As the sun showed up, clearing the sky of the clouds we’ve had the last couple of days, and with Carolle’s leg fine after all, we took a stroll around the neighborhood, this time a long loop that paralleled the highway. The houses bordering the streets are vestiges of an opulent past when the mill by the river was in full production, many decades ago. That’s when workers and bosses lived near the factory, the more modest houses nearby and the more stately further up on the hill, were the owners lived. There was no commuting then, life was simpler. Today, the robins were busy, with plenty of them around at this time of year. One of them was pulling a worm from the ground. I had forgotten how comical the image was, with the worm stretched out like a rubber band and the bird pulling until the worm finally gave up, ending in the beak of the robin who immediately flew away. Just like the first crocuses we spotted last time we walked, the birds helped us forget, for an instant, the dreadful virus. Two hens in a yard, pretty birds, surprised us. Here we were in the middle of town, certainly not expecting to encounter farm animals. Perhaps they were pets. The owner, busy cleaning the yard, waved at us and we waived back.
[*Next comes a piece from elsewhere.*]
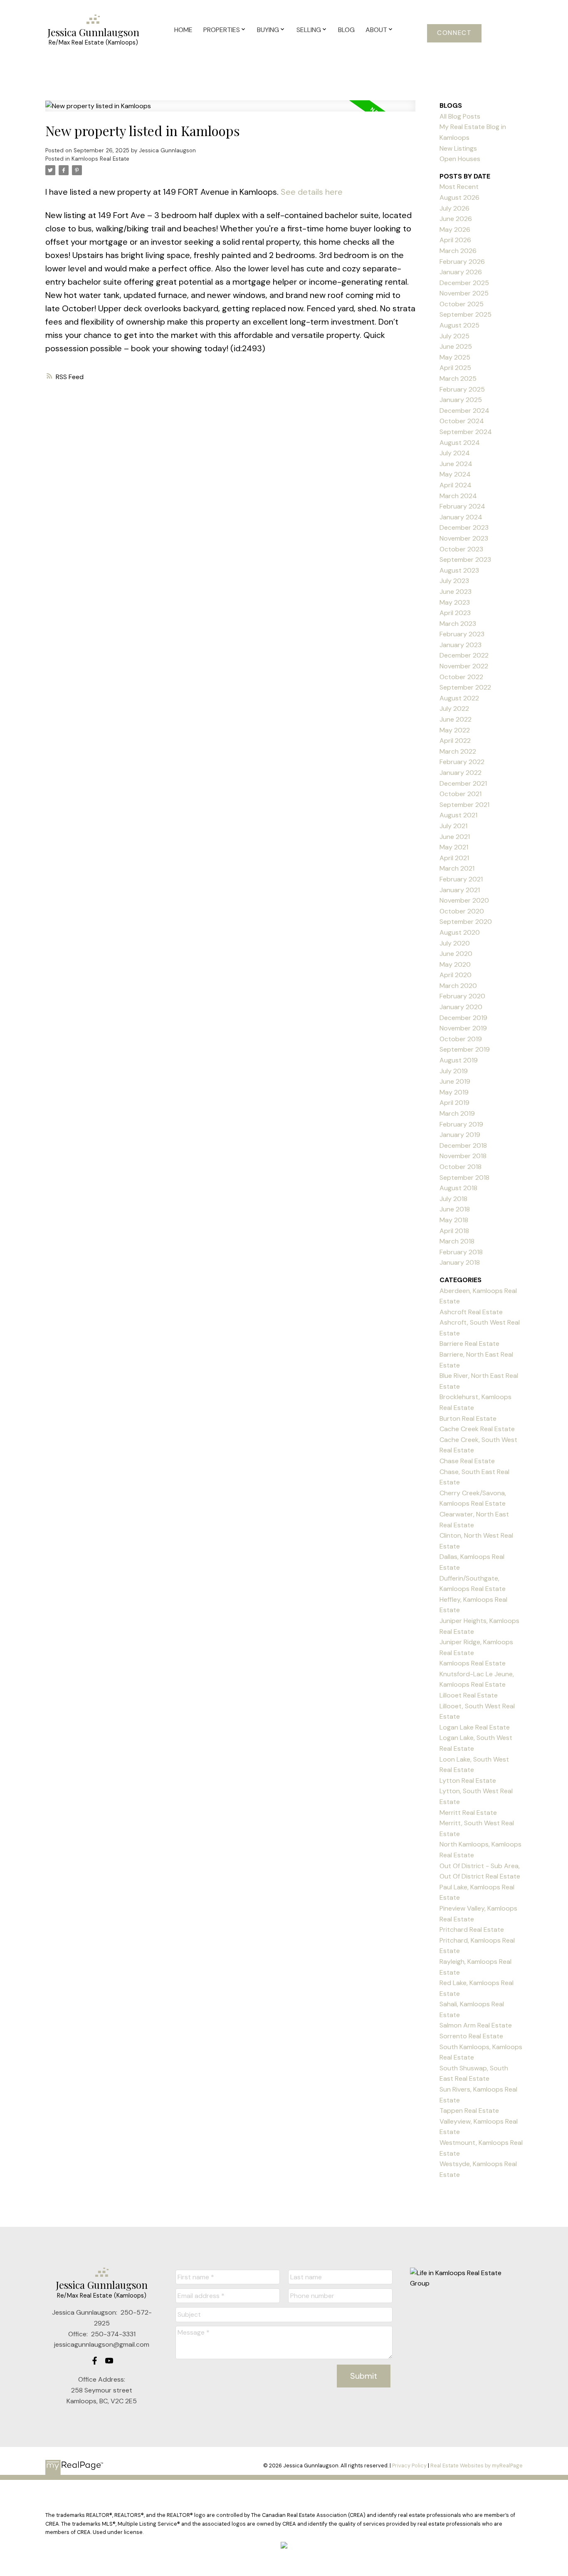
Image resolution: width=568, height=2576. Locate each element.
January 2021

Daffodils and forsythias were more visible now that March was turning into April, and the trees pushing out of dormancy, are starting to look greener. The long walk was welcomed, and now that the weather becomes more clement, we can enjoy more excursions in our newfound neighborhood. Life is not that bad when one can walk.
On the news, the numbers related to covid are climbing, people and politicians are finally starting to recognize the threat covid presents, it’s not a Dems hoax anymore.